能瀬の読んだ本

【書評・ネタバレあり】堀内規生「伴走愛」 株式会社masterpeace

尊敬する伴走者のひとりがInstagramでアップしていたので購入。

かの有名なリオ・パラリンピック女子マラソン(視覚障がい)で銀メダルを獲得した道下美里選手の伴走を務めた著者の自叙伝。

本書の一番の良い点は「伴走は誰でもできることを示していること」です。伴走はとてもハードルが高いものと思われています。しかし、実際に伴走者を求めている視覚障害者の走力は様々で、もちろん道下選手のようにとんでもなく速い方もいれば、歩くより少し速いくらいのペースの方もいらっしゃいます。著者が伴走を始めたときの描写は、特に伴走の指導を受けるわけではなくいきなり一緒に走ったと書かれています。私も初めて伴走したときはそうでしたが、普段ある程度走っている人であれば、意外とできるものです。実際にやりながら、経験を積み慣れていくのが一番で、少しでも興味がある方はとにかく一度やってみてほしいなと思います。

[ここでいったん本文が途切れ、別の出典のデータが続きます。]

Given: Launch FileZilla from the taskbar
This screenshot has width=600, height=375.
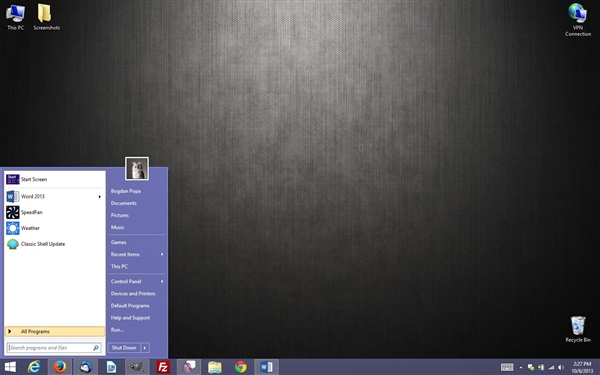Looking at the screenshot, I should [163, 367].
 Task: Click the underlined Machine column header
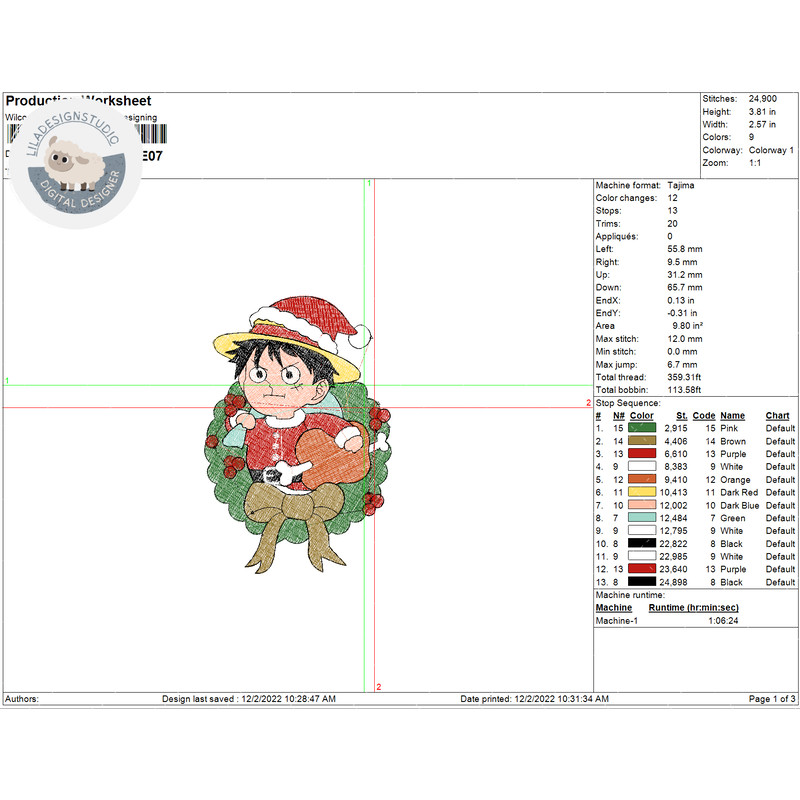click(614, 608)
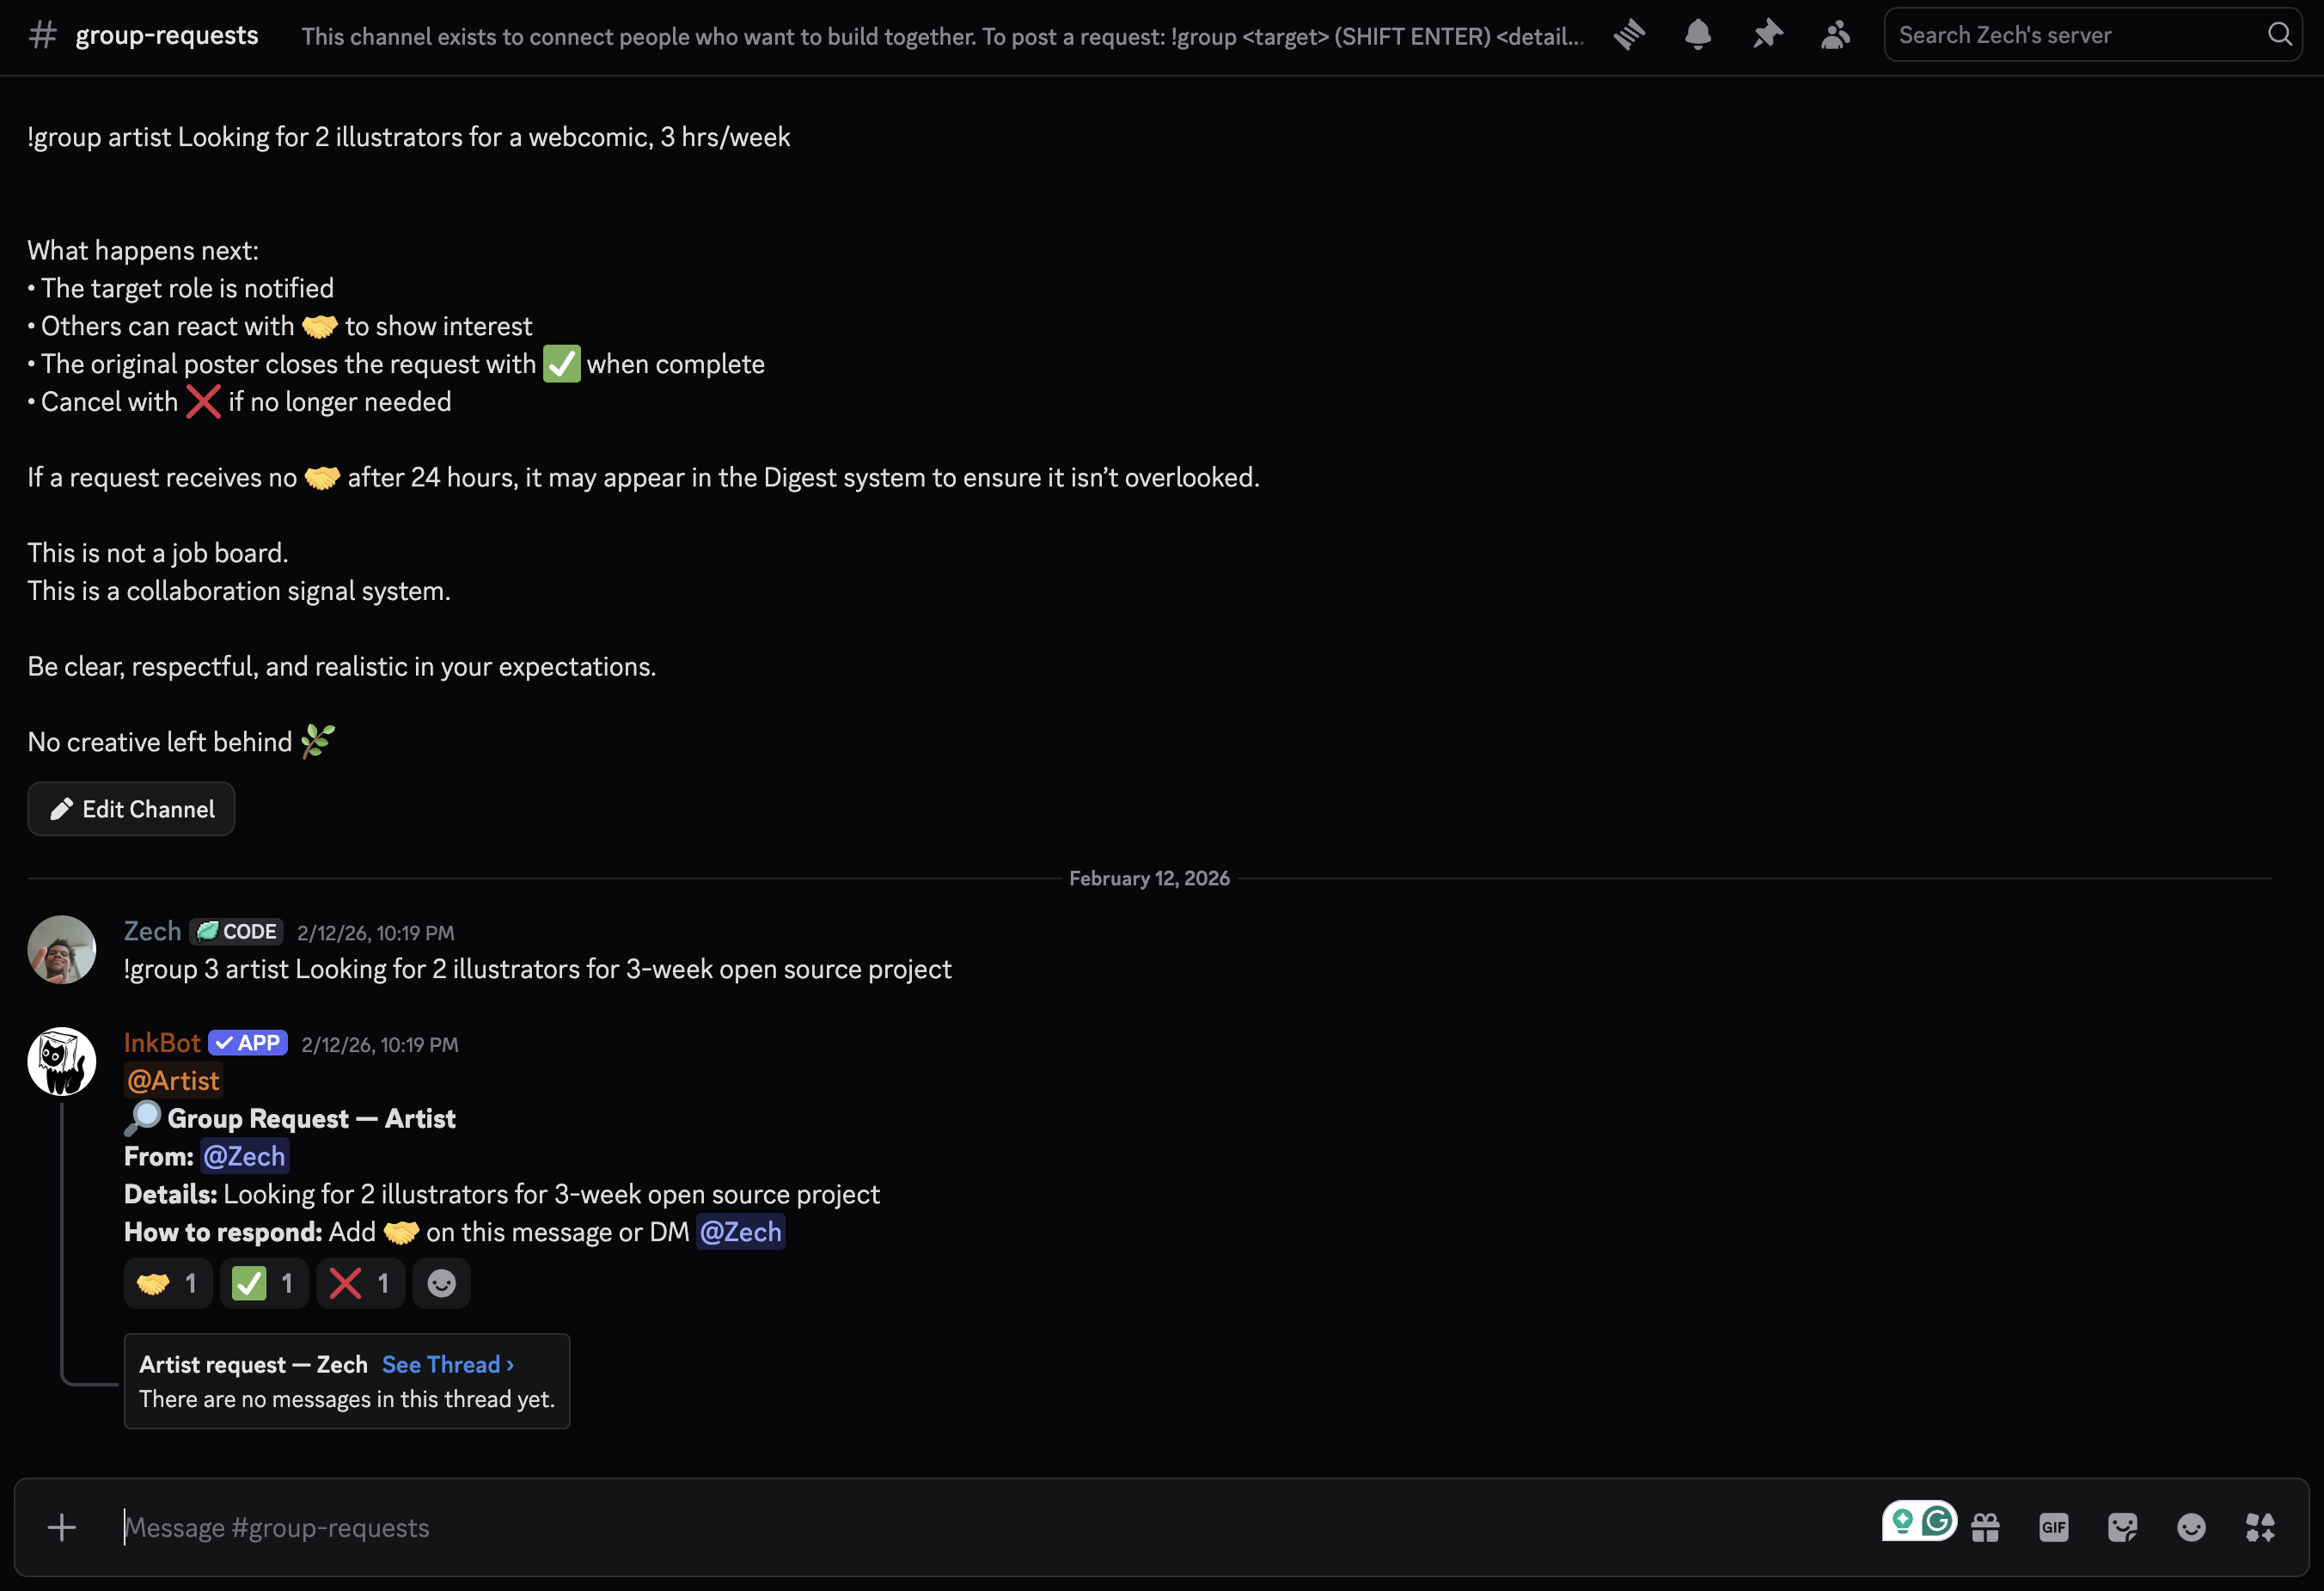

一方で本書の残念な点として、「伴走はレベルの高い人のもの」という印象を与えてしまっていることです。一般的に皆さんが普段耳目にするのはパラリンピックなど世界大会が多く(というか、道下選手が多い)、伴走はとんでもなく速い人でないとできないというイメージができあがっています。本書がどういった目的で出版されたかは分かりませんが、「障害者雇用基準認定協会」の認定書であったり、障害者就労継続支援事業所にて一部が作成されたりしているところを見ると、伴走の裾野を広げることを目的としているのではないのでしょうか。この作りだと「こんな速い選手の伴走できるなんてすごい!」「やっぱり伴走って難しいんだ」というイメージが強くなってしまうのではないかと残念に思います。

また、せっかくお金と時間をかけた出版物なのに、各節の終わりのページに白紙が多いことも気になりました。もう少し、各エピソードを膨らますこともできるでしょうし、そうでなければページ数減らせばいいのにというのが正直な感想です。

とはいえ、普通のランナーでは決して経験することのできないトップアスリートの伴走者の経験が綴られた貴重な一冊です。伴走に興味のある方は是非手にとっていただければと思います。